Heck, Bill Belichick would have his hands full with this lot. But this is Kitchens’ team.

And looking at his roster, it appears this team will need him to be the one to provide that spark of belief that they can do something special there.

When it comes to building Great Teams, there’s always someone who serves as the glue. The person who holds things together, bonds people to the cause, creates stability when inevitable challenge strikes. Often, that person is a seasoned leader, someone that everyone looks to when the chips are down because they have the experience that people seek.
Yet Freddie Kitchens has never been a head coach before.

At any level.

Hell, Kitchens started last season as the running backs coach. He was promoted to offensive coordinator after Cleveland did what Cleveland does and fired head coach Hue Jackson AND offensive coordinator Todd Haley midway through the 2018 season.
When the team’s performance turned around in the second half of the year, a lot of the credit went to Kitchens—enough that when the team went searching for a permanent head coach, they were willing to not only talk to him, but gamble on him.
Here’s the thing on Kitchens, though—he’s been a leader before. He played quarterback at the University of Alabama in the late-90s, leading the Crimson Tide to a 22-13 record over his three years at the helm.

Alabama then wasn’t Alabama now; so Kitchens learned the hard way how to rally guys through adversity and pull people together when things seemed to be falling apart. He put that leadership skill on display last year, and it won him the chance to coach this year.

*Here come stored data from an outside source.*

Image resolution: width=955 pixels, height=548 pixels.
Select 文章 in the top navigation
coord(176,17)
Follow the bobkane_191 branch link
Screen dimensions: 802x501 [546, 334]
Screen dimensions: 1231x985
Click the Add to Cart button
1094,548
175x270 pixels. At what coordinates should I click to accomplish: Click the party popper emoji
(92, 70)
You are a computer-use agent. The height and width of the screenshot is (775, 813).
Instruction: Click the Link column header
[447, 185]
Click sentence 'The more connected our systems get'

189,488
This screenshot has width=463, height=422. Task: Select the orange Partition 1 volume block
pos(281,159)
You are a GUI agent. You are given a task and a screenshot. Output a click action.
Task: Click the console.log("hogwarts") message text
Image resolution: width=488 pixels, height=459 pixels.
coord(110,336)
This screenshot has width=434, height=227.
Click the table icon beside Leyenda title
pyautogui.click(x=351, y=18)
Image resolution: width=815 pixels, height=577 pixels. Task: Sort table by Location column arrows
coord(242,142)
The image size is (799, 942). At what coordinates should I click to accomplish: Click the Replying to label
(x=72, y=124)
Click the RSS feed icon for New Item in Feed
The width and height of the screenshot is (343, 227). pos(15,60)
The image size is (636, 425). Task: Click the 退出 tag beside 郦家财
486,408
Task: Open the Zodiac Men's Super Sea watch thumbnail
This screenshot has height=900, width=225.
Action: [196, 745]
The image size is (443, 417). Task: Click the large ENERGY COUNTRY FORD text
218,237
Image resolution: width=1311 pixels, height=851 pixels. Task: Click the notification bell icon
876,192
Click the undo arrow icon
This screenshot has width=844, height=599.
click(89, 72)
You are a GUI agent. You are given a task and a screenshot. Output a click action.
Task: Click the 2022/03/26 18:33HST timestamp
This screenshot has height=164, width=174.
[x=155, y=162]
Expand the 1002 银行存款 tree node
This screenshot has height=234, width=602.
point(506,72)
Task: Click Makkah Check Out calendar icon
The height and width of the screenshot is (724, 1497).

Which is why he’s the most fascinating story to watch as we head into this football season. How well will he handle the talent and the temperaments—and can he turn that mixture into victories?

I face this challenge in my work all the time and chances are you do too. We’re surrounded by men and women we have to work with if we want to succeed, and that success depends on our ability to work with the distinctions and differences of those people. If you’ve ever felt the responsibility of making things work with a teammate or a co-worker, you know well the shoes that Kitchens is walking in these days. But the answer for Kitchens is the same as it is for you or me:
You have to build trust with the people around you. You have to nurture that trust and maintain that trust in order to execute together at a high level. You have the responsibility of working with the people around you to bring out their best, no matter their past.

That’s what will bring Kitchens success this year, far more than Xs and Os.

Like I said, it’s a fascinating situation, and not just for the schadenfreude typically associated with the Browns—Cleveland, the butt of many NFL jokes, the franchise that can’t get out of its own way, has a chance to really build on last year’s late-season success.

After two years of futility under Hue Jackson, Kitchens and company have a chance to do something rare by not only playing against hype but succeeding in the attempt.